> _TEKS BACAAN_:

========================================

Contoh : Rini menyerahkan kepada gurunya laporan yang kurang rapi, guru memarahi Rini karena tidak memperhatikan kerapian laporan itu dan mengatakan bahwa laporan yang tidak rapi tersebut sulit dibaca, dan menyuruh Rini untuk mengulanginya kembali (hukuman). Untuk laporan-laporan selanjutnya Rini lebih memperhatikan kerapian laporannya (frekwensi tingkah laku yang mendapatkan hukuman itu menurun).

4. Penghilangan ganjaran
Penghilangan penguat adalah menahan (tidak lagi memberikan) ganjaran yang diharapkan akan diberikan seperti yang sudah-sudah (menahan pemberian penguat positif). Penghilangan ini menghasilkan penurunan frekwensi tingkah laku yang semula mendapat penguatan.
Contoh : Susi laporanlaporan sebelumnya memperoleh pujian dari guru. Kali ini guru menerima laporan itu, setelah dibaca dikembalikan tanpa komentar apa-apa (menahan pemberian penguat positif). Untuk laporan-laporan Susi berikutnya menjadi kurang rapi (frekwensi tingkah laku yang telah dikuatkan menurun).

5. Penundaan ganjaran
Penundaan merupakan tidak jadi memberikan ganjaran atau pengecualian pemberian ganjaran untuk siswa tertentu. Penundaan seperti ini menurunkan frekwensi penguatan dan menurunkan frekwensi tingkah laku.
Contoh : Para siswa dikelas Ibu Elly (guru bahasa Inggris) yakin bahwa guru mereka itu akan menyelenggarakan permainan kata-kata (word game). Jika para siswa mengerjakan tugas dengan baik, permainan itu amat digemari oleh siswa.
Ternyata siswa-siswa memang mengerjakan tugas dengan baik kecuali Jayeng, Ibu Elly mengatakan bahwa Jayeng tidak diperkenankan untuk ikut serta dalam permainan itu dan duduk terpisah dari kelompoknya (mengecualikan pemberian ganjaran untuk siswa yang tertentu). Selanjutnya Jayeng mengerjakan tugas-tugasnya dengan baik.

- Klasifikasi Penguat
Penguat ini dapat pula digolongkan kepada dua klasifikasi besar yaitu sebagai berikut :
1). Penguat Dasar, yaitu penguat yang tidak dipelajari dan sangat sangat diperlukan sekali bagi kelangsungan gidup, seperti makanan, air, dan udara yang segar.
2). Penguat Bersyarat, yaitu penguat yang dipelajari seperti pujian-pujian, kasih sayang, dan uang. Penguat bersyarat ini meliputi :
a). Penguat Sosial yaitu pemberian ganjaran terhadap tingkah laku tertentu oleh orang lain dalam kaitannya dengan suasana social seperti tepuk tangan, puji-pujian.
b). Penguat penghargaan yaitu jenis ganjaran yang merupakan tanda penghargaan, mungkin saja tanda penghargaan ini dapat ditukar dengan ganjaran yang nyata yang dapat bermanfaat seperti uang atau tanda tukar kebutuhan sekolah lainnya.
c). Penguat Kegiatan, yaitu jenis ganjaran berupa kesempatan untuk melakukan kegiatan tertentu seperti kesempatan berkreasi, membaca bebas di perpustakaan dan sebagainya.

========================================

> _TUGAS_: Lanjutkan teks tentang penguat dan ganjaran di atas, dimulai tepat setelah kalimat terakhirnya.

========================================

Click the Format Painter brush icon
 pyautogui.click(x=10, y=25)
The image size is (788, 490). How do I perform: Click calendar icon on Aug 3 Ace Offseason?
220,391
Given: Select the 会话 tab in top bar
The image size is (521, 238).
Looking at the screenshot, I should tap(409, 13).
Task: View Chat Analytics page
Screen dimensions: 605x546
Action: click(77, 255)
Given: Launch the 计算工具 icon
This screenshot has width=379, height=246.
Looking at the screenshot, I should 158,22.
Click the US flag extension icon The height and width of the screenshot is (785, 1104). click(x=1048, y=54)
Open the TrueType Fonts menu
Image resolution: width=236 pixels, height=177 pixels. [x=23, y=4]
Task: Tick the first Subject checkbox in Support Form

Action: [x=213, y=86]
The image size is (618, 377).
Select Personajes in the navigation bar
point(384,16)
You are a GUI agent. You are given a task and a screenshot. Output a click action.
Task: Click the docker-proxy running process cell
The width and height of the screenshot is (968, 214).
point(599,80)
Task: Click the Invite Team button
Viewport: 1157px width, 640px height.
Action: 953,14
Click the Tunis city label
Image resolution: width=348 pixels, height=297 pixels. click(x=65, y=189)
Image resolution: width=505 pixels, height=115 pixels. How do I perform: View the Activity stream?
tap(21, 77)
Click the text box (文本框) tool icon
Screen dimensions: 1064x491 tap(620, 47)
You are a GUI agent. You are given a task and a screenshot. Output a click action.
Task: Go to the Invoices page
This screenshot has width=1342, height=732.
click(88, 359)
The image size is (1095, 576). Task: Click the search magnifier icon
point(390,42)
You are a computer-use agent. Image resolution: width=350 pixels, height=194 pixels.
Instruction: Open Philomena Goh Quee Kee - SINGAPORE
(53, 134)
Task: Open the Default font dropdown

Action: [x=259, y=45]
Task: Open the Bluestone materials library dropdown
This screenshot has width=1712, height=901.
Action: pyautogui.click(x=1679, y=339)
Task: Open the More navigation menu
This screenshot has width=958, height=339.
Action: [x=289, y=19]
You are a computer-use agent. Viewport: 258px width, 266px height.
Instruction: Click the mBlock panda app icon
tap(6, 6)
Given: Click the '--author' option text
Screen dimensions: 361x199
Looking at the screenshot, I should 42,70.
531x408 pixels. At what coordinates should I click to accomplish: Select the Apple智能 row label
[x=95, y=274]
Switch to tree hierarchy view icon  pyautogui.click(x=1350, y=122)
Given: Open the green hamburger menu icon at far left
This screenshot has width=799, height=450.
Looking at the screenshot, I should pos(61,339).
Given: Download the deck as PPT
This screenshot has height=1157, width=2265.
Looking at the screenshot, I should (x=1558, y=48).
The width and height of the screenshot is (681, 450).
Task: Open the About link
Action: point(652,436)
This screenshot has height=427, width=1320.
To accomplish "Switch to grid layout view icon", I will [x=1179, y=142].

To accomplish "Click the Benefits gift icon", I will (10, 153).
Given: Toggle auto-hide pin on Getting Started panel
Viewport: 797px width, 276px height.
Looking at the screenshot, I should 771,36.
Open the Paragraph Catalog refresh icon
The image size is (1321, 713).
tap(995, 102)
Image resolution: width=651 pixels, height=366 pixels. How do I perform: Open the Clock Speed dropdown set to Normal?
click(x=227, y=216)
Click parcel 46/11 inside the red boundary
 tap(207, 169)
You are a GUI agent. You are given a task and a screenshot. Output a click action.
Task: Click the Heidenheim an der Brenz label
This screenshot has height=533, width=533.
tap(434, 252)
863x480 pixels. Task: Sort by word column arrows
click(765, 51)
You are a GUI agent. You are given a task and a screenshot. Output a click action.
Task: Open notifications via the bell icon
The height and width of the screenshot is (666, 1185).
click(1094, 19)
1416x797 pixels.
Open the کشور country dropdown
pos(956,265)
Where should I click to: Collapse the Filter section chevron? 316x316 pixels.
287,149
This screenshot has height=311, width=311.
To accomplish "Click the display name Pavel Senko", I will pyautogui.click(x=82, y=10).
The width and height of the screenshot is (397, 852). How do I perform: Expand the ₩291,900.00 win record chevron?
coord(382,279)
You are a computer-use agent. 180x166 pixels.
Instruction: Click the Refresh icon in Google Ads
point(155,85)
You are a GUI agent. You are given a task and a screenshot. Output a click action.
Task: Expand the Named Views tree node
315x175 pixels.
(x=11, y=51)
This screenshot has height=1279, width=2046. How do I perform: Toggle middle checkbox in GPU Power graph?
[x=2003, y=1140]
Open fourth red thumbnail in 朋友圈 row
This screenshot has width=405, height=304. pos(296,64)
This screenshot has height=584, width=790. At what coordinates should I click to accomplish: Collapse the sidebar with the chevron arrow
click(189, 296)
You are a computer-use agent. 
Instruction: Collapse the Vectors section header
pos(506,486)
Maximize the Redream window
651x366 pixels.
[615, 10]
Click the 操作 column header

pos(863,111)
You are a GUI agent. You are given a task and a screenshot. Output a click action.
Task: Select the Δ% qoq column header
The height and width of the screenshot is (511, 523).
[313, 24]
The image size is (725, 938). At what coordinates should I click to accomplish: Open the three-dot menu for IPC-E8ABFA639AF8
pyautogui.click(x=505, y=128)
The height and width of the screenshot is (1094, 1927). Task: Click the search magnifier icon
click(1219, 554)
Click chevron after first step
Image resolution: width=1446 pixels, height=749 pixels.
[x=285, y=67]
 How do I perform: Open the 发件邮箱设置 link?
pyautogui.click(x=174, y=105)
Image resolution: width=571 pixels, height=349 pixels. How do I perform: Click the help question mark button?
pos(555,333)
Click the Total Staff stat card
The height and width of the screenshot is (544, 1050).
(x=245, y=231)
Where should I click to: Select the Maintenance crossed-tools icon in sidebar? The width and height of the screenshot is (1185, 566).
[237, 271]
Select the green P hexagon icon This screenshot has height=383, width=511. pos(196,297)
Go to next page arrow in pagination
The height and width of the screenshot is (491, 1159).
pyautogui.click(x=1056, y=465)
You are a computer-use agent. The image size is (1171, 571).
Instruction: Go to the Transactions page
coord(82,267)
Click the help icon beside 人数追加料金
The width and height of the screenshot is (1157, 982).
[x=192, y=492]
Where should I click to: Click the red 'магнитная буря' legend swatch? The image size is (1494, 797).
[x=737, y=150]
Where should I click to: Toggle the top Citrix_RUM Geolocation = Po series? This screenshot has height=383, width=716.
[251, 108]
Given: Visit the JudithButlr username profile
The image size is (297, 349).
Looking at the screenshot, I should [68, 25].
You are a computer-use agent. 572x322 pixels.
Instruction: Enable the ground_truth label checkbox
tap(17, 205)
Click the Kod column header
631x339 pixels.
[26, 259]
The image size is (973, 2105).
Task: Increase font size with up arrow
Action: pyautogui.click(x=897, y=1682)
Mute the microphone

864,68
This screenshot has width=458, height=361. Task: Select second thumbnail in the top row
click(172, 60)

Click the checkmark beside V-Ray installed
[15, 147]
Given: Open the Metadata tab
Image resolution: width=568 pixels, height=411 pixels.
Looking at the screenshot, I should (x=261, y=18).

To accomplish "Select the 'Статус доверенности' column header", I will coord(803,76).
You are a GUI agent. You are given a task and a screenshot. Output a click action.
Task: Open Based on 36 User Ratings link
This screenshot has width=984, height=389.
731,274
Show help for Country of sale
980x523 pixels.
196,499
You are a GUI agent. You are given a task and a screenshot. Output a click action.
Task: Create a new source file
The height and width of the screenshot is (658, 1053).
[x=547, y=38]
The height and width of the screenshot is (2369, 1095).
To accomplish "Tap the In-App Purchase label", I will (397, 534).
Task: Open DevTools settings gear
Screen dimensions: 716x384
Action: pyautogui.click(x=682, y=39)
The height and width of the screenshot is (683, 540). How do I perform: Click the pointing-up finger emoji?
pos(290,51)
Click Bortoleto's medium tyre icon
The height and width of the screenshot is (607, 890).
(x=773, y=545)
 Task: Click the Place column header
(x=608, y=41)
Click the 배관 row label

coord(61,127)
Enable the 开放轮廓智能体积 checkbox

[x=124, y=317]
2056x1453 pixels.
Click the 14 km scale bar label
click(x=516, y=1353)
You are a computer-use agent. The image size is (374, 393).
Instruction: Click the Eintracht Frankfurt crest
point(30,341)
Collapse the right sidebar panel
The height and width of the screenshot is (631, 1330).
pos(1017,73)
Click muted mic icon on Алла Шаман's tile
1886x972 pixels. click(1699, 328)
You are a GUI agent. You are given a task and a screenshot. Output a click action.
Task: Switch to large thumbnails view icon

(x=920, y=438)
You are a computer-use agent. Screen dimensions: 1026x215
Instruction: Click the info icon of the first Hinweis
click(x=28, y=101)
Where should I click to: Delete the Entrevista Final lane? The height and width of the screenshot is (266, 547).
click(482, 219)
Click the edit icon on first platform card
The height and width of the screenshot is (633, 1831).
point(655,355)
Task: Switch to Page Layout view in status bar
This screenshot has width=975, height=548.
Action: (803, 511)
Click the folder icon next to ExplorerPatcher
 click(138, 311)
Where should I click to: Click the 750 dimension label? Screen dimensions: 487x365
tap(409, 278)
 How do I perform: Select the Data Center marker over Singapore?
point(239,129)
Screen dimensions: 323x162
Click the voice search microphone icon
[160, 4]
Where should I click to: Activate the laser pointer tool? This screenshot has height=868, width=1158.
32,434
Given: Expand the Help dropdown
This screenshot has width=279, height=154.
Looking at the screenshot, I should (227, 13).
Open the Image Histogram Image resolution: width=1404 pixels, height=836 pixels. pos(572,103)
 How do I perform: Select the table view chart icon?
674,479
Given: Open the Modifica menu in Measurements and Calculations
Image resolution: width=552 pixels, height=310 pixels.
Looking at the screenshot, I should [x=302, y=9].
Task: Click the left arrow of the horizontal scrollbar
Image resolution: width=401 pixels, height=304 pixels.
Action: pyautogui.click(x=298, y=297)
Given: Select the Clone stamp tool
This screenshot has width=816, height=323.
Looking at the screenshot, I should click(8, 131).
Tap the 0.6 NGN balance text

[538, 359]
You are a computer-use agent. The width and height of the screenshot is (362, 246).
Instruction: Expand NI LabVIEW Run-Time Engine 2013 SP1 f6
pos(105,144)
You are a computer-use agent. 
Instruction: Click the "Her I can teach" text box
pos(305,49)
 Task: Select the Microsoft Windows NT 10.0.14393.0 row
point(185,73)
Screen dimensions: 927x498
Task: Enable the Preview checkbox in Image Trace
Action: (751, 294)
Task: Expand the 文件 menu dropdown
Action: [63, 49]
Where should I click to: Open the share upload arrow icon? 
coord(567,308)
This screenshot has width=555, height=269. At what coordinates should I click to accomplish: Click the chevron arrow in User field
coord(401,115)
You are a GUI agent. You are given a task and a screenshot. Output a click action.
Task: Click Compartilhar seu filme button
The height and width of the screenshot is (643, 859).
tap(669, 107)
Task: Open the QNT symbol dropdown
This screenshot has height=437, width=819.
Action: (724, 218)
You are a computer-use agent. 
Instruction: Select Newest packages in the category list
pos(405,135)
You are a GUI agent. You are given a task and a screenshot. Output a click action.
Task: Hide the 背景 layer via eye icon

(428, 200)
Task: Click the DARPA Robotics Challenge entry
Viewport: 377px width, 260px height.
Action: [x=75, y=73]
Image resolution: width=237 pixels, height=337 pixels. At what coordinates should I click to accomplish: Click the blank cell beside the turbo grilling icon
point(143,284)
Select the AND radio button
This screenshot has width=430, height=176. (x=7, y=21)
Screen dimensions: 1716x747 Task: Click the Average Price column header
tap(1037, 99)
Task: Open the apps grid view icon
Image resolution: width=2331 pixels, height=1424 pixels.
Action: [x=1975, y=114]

========================================

> _HASIL TUGAS_:
- Penjadwalan Penguatan
Tentang kapan penguta itu diberikan juga penting. Tingkahlaku siswa yang dianggap baik perlu diteruskan, hendaklah diberikan penguat sesegera mungkin setelah tingkahlaku itu ditampilkan.
Tingkahlaku yang tidak diinginkan dari siswa perlu dihentikan, diberikan hukuman sesegera mungkin setelah tingkahlaku itu ditampilkan, tingkahlaku yang tidak segera diberikan penguat akan cenderung melemah dan tingkahlaku yang tidak baik segera diberikan hukuman akan cenderung berkembang (menguat).
Dengan demikian unsur waktu dalam pemberian penguatan dan hukuman adalah penting, “makin cepat makin baik,” merupakan kata-kata yang perlu diperhatikan bagi guru berkenaan dengan keefektifannya dalam mengelola kelas.
Ada dua macam penjadwalan penguat berkala, yakni sebagai berikut:
1. Penjadwalan Interval
Penjadwalan Interval adalah yang dilaksanakan oleh seseorang guru untuk memberikan penguat kepada siswa dalam jangka waktu tertentu, misalnya member penguat setiap jam.
2. Penjadwalan Rasio
Penjadwalan Rasio dilaksanakan oleh guru memberikan penguat kepada siswa setiap menampilkan kembali tingkah laku yang tidak baik, misalnya guru memberikan penguat pada setiap siswa yang telah menampilkan empat kali tingkahlaku yang dimaksud.

Pada umumnya penjadwalan Interval lebih efektif diterapkan untuk mempertahankan agar tingkah laku yang baik berlangsung secara terus menerus atau tetap, sedangkan penjadwalan Rasio lebih efektif untuk meningkatkan frekwensi penampilan yang tingkahlaku.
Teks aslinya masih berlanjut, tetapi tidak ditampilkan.